Pourquoi septembre est devenu le mois idéal pour randonner dans le Morbihan
Comme le rapportait France 3 Régions mi-septembre depuis la presqu'île de Crozon, des vacanciers confient avoir délibérément « laissé passer les grosses chaleurs et la foule » pour profiter d'une…

Comme le rapportait France 3 Régions mi-septembre depuis la presqu'île de Crozon, des vacanciers confient avoir délibérément « laissé passer les grosses chaleurs et la foule » pour profiter d'une Bretagne plus calme et lumineuse. Les chiffres officiels d'Atout France, relayés dans ce même reportage, confirment la tendance: le taux de départ en vacances passe de 15 à 18 % en juin, et les estimations tablent sur 22 % en septembre. Pour nous qui arpentons les sentiers du littoral morbihannais, ce glissement n'est pas un détail — il transforme concrètement la manière dont on marche, dont on se gare, et dont on partage le chemin avec les autres usagers de la côte.

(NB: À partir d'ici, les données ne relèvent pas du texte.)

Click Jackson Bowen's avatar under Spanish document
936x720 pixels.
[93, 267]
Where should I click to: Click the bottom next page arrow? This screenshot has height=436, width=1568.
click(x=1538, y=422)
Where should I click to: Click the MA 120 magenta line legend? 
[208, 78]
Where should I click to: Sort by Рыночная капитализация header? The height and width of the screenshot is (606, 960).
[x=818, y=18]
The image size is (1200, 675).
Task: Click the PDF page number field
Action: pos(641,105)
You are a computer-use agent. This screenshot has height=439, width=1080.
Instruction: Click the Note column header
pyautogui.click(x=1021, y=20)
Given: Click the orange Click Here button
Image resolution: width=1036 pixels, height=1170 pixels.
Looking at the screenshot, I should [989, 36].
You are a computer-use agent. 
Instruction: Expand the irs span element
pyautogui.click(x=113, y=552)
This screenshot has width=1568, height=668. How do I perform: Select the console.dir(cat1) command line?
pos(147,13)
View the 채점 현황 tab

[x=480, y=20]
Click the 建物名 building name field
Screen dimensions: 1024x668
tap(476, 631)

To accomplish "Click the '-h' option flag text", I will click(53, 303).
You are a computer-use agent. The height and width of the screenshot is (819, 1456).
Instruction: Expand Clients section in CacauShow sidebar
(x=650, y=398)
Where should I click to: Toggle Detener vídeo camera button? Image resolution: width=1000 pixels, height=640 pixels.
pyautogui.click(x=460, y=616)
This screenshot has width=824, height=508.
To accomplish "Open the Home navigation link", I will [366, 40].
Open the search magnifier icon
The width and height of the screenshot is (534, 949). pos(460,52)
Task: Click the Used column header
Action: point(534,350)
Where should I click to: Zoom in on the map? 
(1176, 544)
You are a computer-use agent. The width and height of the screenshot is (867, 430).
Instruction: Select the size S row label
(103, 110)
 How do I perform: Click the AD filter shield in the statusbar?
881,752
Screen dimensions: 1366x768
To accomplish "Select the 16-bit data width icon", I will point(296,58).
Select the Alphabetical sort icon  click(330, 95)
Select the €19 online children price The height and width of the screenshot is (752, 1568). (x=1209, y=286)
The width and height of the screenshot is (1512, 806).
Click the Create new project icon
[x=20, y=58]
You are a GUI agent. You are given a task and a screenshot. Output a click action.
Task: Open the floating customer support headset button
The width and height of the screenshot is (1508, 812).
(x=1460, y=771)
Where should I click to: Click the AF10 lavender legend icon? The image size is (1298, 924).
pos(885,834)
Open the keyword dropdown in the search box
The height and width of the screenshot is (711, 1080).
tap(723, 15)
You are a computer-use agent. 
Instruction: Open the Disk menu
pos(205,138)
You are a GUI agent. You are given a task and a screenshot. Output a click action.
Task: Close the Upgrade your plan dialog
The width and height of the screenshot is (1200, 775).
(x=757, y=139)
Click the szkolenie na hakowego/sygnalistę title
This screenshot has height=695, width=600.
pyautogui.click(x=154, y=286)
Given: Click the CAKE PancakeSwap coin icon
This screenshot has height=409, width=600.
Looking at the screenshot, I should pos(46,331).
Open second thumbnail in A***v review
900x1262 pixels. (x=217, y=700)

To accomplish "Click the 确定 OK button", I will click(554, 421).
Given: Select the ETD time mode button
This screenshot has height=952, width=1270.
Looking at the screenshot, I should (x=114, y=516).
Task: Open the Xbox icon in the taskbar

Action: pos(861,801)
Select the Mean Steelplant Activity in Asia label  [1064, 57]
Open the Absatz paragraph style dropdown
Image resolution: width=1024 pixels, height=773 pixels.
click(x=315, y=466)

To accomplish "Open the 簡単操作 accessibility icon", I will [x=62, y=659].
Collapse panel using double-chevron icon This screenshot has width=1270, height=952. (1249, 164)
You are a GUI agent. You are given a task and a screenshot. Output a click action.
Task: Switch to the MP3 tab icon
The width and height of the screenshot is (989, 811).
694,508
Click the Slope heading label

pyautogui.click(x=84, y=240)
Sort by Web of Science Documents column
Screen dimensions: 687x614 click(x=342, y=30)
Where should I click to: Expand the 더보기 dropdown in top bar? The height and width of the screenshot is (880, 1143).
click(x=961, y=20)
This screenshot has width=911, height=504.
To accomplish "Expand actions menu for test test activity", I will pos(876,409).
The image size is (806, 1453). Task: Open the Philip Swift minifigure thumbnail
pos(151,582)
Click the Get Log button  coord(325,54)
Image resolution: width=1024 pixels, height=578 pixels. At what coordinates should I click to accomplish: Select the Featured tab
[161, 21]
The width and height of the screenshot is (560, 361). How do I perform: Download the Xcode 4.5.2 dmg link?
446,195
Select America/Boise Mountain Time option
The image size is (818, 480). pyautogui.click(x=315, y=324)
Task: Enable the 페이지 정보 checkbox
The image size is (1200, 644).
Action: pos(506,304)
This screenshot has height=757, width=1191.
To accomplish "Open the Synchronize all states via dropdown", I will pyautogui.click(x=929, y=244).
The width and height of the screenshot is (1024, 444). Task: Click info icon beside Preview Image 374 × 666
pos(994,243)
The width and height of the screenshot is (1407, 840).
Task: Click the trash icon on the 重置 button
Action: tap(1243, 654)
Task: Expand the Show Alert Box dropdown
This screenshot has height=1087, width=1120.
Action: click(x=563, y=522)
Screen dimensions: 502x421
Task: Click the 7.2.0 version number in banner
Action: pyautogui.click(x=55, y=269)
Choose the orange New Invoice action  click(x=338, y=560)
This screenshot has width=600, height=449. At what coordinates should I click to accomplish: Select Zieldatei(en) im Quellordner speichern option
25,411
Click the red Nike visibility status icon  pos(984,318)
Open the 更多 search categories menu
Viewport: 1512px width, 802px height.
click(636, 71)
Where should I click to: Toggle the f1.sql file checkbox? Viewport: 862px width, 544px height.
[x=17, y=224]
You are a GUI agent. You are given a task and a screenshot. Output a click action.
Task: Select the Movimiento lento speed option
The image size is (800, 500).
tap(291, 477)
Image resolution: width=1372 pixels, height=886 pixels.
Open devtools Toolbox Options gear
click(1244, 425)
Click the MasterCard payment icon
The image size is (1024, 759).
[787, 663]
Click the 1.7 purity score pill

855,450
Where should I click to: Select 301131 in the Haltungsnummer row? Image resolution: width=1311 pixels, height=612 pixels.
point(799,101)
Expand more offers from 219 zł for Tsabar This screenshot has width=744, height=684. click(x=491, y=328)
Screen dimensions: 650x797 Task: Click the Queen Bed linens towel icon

Ce que confirme le terrain breton
Le reportage décrit une presqu'île presque désertée, des falaises baignées de lumière et une mer d'émeraude accessibles sans bousculade. Sur le camping de Trez Rouz, la gérante indique à France 3 que les emplacements y sont 30 à 40 % moins chers qu'en pleine saison, et que septembre a enregistré cette année près de 20 % de fréquentation de plus qu'à l'accoutumée. Les raisons avancées par les vacanciers sont toujours les mêmes — parkings fluides, routes dégagées, campings paisibles, gens plus disponibles — et elles recoupent ce que nous observons déjà sur les parkements du Golfe et les accès aux plages de la côte des Mégalithes: la cohue n'est plus l'horizon indépassable de la saison.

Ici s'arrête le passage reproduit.